The insurrection was sparked after he refused to accept his defeat in the 2020 presidential election. At least 140 police officers were injured – many beaten, bloodied and crushed by the crowd – when Trump supporters had attempted to overturn his electoral defeat.

Before the attack on the Capitol, Proud Boys were a group best known for their street fights with anti-fascist activists. The group’s former leader, Enrique Tarrio, and three other antifascist activists were convicted of seditious conspiracy for a violent plot to prevent the peaceful transfer of presidential power from Trump to Biden.

Tarrio was given a 22-year sentence, the longest in any Capitol riot case, before Trump pardoned him on Monday.

When a reporter asked him about the Proud Boys and the Oath Keepers and whether they had a place in politics, the 47th President of the United States responded: “Well, we’ll see. They were pardoned. I thought their sentences were ridiculous and excessive.”

Donald Trump went on to say that these were people who truly loved their country and that some members of these groups had been sentenced to many years in prison for acts as trivial as taking down an anti- American.

US Vice President JD Vance previously said that those who committed acts of violence on January 6 should not “obviously not to be pardoned”. In response to a reporter asking him why he thought his vice president was wrong, Mr. Trump said: “They spent years in prison, and murderers don’t even go to prison in this country.”

The billionaire believed that his decision was fair, because the approximately 1,500 people who benefited from a total pardon did not do enough to justify the sentences imposed on them.

He stressed that the 16 commutations he granted to certain perpetrators of crimes were due to the fact that they “could have done things that were not acceptable for full pardon.”

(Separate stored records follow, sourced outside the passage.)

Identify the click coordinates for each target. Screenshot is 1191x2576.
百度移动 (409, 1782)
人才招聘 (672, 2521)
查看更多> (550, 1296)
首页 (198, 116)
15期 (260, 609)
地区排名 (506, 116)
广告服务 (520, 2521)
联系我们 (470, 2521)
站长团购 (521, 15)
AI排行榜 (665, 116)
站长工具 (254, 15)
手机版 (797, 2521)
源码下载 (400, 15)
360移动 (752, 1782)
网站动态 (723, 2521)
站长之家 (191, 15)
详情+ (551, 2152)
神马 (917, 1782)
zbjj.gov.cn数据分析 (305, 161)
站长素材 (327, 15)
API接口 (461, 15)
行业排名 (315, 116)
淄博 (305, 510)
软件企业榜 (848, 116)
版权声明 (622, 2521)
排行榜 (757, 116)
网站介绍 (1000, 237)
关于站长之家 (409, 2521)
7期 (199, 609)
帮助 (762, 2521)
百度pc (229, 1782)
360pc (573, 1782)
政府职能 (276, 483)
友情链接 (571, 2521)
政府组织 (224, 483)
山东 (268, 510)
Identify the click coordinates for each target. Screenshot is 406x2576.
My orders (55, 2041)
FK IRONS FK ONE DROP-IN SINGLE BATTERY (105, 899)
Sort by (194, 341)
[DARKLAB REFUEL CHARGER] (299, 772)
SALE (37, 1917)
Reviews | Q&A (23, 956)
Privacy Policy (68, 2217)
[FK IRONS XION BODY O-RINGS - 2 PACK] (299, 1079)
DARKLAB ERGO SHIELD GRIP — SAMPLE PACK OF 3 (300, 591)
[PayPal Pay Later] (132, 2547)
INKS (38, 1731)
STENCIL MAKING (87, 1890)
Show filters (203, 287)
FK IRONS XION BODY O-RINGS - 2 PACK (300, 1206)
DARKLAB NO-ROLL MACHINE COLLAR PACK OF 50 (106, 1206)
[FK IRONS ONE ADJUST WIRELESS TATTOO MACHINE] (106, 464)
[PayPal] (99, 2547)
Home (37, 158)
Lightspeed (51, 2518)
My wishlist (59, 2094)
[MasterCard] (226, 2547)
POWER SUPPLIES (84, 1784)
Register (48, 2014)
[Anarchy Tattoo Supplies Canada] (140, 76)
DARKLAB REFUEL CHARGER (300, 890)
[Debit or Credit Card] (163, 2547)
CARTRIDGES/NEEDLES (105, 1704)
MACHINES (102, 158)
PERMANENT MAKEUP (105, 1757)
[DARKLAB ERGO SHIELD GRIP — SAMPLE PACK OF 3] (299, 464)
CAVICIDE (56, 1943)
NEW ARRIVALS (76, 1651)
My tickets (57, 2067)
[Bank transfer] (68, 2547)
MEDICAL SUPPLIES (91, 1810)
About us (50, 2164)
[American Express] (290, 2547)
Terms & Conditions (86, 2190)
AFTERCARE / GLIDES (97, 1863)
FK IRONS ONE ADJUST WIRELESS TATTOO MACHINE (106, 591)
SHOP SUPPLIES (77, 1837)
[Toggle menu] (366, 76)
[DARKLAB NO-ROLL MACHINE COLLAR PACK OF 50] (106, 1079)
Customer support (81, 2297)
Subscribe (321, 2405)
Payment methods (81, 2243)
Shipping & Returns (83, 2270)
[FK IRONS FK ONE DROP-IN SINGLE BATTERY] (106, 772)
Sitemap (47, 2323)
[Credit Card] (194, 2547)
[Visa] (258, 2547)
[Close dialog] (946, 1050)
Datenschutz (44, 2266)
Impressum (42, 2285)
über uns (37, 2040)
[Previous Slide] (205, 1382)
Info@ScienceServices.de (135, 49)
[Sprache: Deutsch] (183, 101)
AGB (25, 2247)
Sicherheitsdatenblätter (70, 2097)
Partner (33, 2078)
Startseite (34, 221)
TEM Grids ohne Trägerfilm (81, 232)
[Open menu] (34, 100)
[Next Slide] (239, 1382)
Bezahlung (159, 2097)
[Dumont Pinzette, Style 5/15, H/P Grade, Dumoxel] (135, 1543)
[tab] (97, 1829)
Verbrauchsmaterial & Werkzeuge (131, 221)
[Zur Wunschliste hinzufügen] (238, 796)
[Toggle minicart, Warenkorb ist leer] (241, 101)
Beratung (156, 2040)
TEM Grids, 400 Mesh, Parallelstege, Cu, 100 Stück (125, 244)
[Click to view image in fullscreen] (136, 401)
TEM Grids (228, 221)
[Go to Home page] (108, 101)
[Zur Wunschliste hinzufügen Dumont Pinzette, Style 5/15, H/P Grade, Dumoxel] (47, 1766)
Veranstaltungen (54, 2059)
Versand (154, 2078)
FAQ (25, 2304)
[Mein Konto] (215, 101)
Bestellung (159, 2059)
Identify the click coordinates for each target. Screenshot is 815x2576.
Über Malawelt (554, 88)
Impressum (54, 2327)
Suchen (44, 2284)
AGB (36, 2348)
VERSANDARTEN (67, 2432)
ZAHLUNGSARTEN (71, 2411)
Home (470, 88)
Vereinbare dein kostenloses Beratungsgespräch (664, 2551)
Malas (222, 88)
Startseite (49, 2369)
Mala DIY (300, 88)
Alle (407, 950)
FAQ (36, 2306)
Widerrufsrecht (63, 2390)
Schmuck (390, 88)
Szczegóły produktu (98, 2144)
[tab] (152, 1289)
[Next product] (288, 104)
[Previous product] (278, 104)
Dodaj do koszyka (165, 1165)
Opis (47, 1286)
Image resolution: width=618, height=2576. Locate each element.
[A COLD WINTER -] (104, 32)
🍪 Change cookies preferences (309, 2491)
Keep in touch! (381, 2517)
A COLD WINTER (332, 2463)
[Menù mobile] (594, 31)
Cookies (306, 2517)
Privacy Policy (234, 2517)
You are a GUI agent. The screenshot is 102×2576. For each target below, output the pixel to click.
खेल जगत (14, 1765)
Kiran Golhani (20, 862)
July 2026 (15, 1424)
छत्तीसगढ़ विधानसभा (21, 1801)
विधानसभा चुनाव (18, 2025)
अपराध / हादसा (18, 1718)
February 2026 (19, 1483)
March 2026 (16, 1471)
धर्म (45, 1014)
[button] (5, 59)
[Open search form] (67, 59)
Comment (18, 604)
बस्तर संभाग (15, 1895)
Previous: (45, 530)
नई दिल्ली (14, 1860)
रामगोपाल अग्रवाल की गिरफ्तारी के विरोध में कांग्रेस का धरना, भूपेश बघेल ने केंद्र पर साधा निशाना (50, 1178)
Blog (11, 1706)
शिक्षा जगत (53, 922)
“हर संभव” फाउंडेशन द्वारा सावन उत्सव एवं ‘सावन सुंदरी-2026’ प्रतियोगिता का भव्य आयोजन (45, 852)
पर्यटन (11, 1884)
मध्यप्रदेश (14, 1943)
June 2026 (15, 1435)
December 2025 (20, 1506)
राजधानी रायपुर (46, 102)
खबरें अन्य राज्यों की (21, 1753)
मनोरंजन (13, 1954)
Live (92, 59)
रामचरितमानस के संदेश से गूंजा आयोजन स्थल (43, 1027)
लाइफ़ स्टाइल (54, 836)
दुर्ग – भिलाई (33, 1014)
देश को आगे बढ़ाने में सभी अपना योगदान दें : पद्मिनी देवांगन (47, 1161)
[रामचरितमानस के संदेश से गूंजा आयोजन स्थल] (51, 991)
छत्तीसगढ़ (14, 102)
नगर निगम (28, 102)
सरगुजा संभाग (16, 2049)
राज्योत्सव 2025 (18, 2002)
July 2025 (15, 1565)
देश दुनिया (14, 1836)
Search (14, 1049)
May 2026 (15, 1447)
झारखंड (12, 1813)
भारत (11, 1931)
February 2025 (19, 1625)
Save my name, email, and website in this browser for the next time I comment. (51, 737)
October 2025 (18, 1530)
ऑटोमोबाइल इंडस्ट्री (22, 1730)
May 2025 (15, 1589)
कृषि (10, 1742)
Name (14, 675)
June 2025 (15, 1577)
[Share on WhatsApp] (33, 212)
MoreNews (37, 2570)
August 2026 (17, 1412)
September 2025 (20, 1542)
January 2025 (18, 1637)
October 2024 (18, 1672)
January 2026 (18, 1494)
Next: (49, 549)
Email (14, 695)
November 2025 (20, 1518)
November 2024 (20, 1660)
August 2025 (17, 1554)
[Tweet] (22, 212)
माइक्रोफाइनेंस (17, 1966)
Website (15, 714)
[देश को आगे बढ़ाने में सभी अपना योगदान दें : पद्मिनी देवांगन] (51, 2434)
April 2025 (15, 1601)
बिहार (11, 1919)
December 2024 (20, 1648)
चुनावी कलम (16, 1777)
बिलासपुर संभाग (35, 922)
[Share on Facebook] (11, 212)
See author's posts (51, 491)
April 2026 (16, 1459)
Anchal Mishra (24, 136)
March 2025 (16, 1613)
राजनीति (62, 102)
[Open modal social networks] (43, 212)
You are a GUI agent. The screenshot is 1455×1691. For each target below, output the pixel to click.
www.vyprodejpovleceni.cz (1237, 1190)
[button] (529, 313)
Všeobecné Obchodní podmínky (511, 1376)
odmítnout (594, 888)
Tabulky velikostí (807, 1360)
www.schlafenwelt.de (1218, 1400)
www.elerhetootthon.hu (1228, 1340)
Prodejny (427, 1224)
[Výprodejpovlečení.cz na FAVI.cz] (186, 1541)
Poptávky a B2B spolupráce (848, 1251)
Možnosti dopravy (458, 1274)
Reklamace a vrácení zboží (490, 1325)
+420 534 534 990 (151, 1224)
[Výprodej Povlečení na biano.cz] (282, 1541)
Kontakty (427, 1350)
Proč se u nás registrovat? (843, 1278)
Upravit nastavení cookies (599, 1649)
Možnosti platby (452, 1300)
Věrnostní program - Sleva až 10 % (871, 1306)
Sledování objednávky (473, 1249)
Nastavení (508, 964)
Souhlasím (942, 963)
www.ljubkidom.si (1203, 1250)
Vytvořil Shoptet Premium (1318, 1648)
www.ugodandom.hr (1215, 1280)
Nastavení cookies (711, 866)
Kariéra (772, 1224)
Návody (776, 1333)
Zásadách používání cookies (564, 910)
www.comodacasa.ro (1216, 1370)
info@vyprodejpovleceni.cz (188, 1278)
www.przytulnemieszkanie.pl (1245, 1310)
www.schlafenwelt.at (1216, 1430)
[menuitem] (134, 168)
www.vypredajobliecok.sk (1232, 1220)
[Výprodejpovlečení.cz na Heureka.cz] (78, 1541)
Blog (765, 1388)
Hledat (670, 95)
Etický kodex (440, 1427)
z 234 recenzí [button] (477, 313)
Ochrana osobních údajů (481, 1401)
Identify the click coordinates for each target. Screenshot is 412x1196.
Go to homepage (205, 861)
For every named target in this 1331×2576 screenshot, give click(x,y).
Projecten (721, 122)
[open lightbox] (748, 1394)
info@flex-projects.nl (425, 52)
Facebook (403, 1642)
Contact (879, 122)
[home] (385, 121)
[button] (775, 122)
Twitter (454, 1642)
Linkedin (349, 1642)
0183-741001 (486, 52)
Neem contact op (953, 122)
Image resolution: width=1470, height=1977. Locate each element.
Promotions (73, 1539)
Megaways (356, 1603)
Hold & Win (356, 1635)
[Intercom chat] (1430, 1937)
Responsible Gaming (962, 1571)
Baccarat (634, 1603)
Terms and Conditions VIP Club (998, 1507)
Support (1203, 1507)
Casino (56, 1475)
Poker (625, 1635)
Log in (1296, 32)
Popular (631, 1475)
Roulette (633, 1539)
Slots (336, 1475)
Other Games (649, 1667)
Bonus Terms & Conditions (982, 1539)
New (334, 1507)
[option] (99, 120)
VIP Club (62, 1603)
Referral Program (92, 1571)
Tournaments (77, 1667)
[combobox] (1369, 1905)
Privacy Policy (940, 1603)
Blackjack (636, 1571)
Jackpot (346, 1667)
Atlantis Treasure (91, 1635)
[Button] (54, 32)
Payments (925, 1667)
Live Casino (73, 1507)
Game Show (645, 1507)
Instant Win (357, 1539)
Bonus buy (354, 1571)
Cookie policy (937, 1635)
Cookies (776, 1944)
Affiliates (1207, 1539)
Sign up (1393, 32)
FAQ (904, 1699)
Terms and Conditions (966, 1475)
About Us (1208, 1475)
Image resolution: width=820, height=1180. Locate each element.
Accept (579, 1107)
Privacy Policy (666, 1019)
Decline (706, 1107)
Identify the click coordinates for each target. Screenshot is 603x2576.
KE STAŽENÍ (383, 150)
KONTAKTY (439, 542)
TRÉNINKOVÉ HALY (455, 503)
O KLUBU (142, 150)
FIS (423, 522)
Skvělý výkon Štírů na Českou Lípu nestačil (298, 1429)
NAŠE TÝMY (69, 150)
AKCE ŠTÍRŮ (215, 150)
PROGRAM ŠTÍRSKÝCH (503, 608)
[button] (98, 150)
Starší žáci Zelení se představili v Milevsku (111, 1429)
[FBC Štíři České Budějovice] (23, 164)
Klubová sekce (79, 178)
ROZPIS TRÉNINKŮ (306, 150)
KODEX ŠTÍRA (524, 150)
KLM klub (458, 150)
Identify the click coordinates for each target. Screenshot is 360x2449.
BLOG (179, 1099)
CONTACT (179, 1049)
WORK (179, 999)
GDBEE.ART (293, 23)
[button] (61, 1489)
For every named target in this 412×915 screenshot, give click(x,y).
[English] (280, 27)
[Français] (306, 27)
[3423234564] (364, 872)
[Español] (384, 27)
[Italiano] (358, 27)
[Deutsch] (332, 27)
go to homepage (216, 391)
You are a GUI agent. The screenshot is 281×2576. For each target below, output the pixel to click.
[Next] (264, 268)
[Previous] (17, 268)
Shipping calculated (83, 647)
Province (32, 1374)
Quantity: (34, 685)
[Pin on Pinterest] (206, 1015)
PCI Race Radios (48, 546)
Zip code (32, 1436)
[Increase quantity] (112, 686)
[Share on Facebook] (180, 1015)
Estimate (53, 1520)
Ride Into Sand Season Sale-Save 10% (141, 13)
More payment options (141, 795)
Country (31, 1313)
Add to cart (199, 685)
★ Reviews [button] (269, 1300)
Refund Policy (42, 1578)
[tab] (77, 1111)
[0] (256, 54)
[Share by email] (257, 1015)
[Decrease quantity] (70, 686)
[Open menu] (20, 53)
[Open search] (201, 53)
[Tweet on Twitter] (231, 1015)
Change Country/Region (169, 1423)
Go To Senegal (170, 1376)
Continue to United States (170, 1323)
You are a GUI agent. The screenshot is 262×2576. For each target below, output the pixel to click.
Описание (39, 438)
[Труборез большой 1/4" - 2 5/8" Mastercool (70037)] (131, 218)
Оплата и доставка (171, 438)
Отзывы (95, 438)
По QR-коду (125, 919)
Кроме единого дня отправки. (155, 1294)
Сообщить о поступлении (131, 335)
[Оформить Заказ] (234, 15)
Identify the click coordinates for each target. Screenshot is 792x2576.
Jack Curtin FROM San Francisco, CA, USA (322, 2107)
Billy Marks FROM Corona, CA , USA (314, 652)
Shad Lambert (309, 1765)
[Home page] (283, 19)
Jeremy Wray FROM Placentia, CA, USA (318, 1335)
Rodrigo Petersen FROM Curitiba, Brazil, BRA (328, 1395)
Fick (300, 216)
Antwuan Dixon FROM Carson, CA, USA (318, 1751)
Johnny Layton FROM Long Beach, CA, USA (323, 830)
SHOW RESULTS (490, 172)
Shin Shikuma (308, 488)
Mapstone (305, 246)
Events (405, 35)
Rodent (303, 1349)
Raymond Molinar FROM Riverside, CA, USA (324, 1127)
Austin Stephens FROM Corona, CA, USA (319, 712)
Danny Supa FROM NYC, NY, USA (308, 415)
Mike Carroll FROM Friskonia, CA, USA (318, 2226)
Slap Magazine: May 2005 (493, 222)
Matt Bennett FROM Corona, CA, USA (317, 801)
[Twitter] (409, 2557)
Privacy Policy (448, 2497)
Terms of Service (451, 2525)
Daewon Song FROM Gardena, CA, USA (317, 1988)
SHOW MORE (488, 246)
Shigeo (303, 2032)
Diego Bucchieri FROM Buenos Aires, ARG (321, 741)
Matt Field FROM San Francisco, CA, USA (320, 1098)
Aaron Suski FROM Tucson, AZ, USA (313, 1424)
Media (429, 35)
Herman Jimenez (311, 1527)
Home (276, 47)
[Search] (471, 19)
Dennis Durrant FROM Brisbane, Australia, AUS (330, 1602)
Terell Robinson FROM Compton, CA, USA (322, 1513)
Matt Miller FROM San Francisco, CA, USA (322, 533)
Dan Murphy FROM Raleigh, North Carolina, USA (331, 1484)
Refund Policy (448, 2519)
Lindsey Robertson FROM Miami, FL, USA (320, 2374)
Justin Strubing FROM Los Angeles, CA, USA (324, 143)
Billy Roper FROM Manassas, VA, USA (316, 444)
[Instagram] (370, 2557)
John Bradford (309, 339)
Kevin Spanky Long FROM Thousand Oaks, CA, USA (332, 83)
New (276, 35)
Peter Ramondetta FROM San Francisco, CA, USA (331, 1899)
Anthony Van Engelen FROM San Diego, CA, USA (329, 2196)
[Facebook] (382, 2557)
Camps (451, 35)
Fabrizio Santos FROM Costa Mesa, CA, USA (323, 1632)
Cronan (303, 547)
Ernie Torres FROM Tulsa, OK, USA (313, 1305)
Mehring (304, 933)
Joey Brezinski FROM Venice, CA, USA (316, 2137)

He also abruptly pointed out to reporters at his press conference that he had won the 2024 election against former United States Vice President Kamala Harris “hands down,” because the public American has had enough of “horrible and biased people“.

The new American president, who begins his second and final term, says his presidency will “shock people”insisting that his policies will always put “America first” and restore the country to its former glory, tarnished by the four years of the Biden administration.